For those readers who may not be aware, I teach a couple of training courses through my employer, at our facility in Reston, VA. We're also available to deliver those courses at your location, if requested. As such, I thought it might be helpful to provide some information about the courses, so in this post, I'll talk about the courses we offer, some we're looking to offer, and what you can expect to get out of the courses.

Windows Forensic Analysis
Day 1 starts with a course introduction, and then we get right into discussing some core analysis concepts, which will be addressed again and again throughout the training. From there, we begin exploring and discussing some of the various data sources and artifacts available on Windows 7 systems. Knowing that XP is still out there, we don't ignore that version of Windows, we simply focus primarily on Windows 7. Artifacts specific to other systems are discussed, as they come up.

Throughout the course, we also discuss the various artifact categories, and how to create and use an analysis matrix to focus and document your analysis. We discuss what data is available, how to get it, how to correlate that data with other available data, and how to get previous versions of that data by accessing Volume Shadow Copies. All of this is accompanied by hands-on demonstrations of tools and techniques; many of the tools used are only available to those attending the training.
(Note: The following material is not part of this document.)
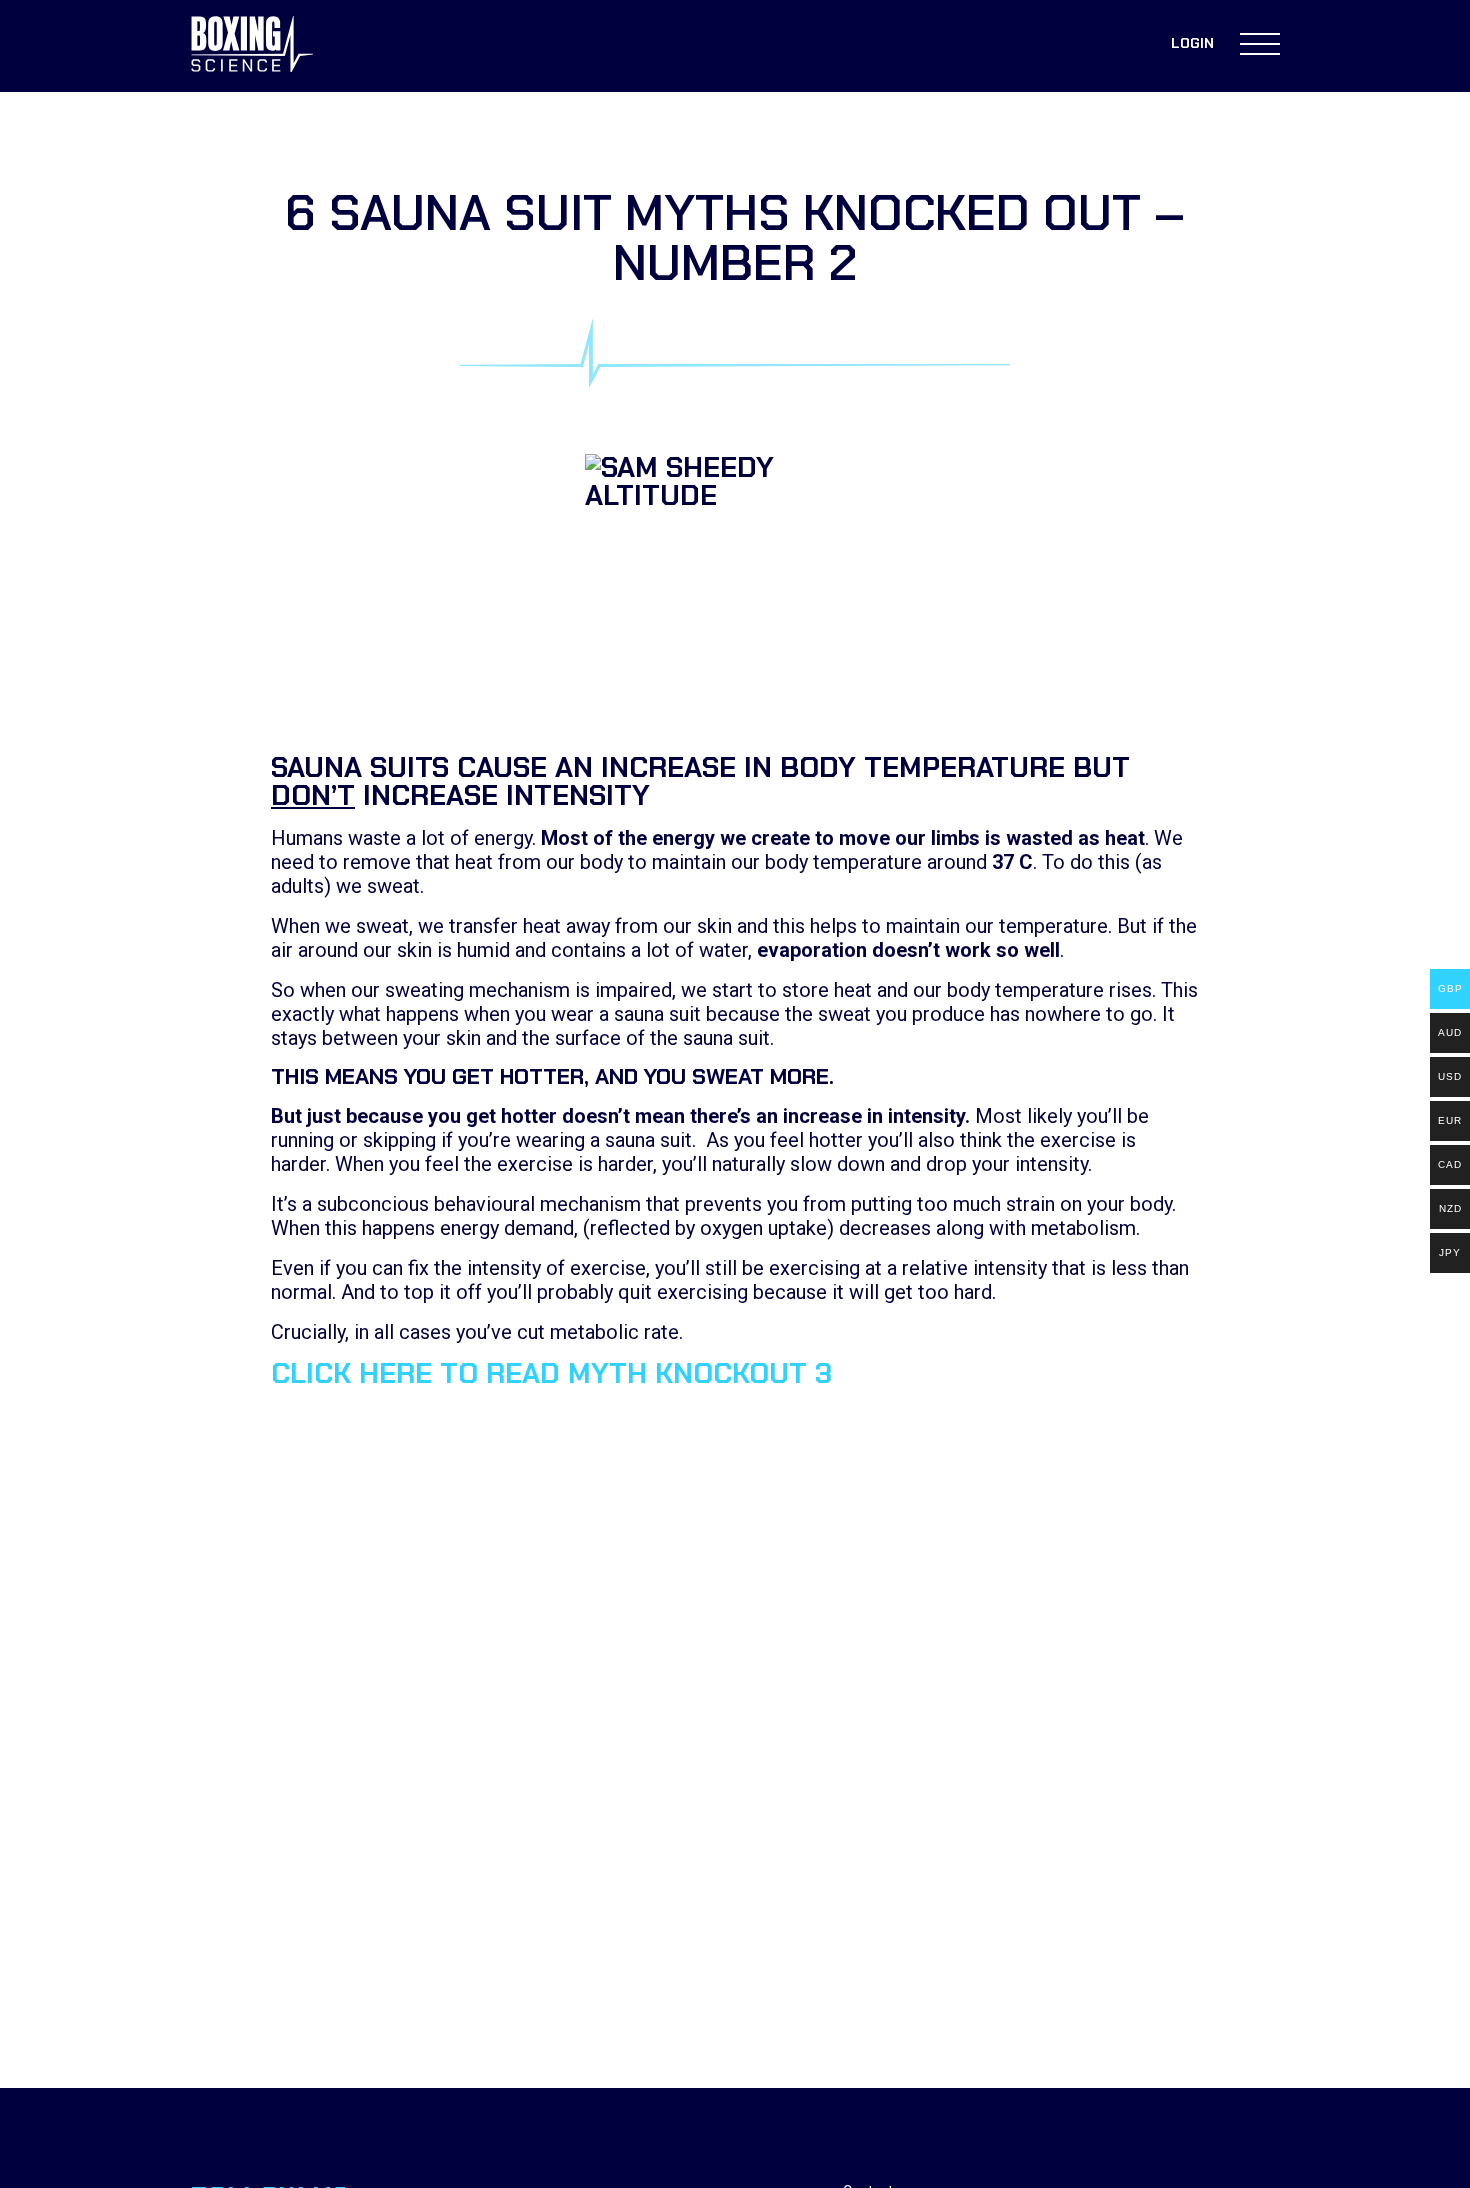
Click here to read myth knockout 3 (551, 1373)
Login (1192, 43)
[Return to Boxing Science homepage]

Day 2 starts with a quick review of the previous day's materials and answering any questions attendees may have; if there's any material that needs to be completed from the first day, we finish up with that, and then move into the hands-on exercises. Depending upon the attendee's familiarity with the tools and techniques used, these exercises may be guided, or they will be completed by attendees, in teams or individually.

Do you want to know what secrets lie hidden within Windows shortcut files and Jump Lists? Want to know more about "shellbags"? How about other artifacts? This course will tell...no, show...you. Not only that, we'll show you how to use this information to a greater effect, in a more timely and efficient manner, in order to extend your analysis.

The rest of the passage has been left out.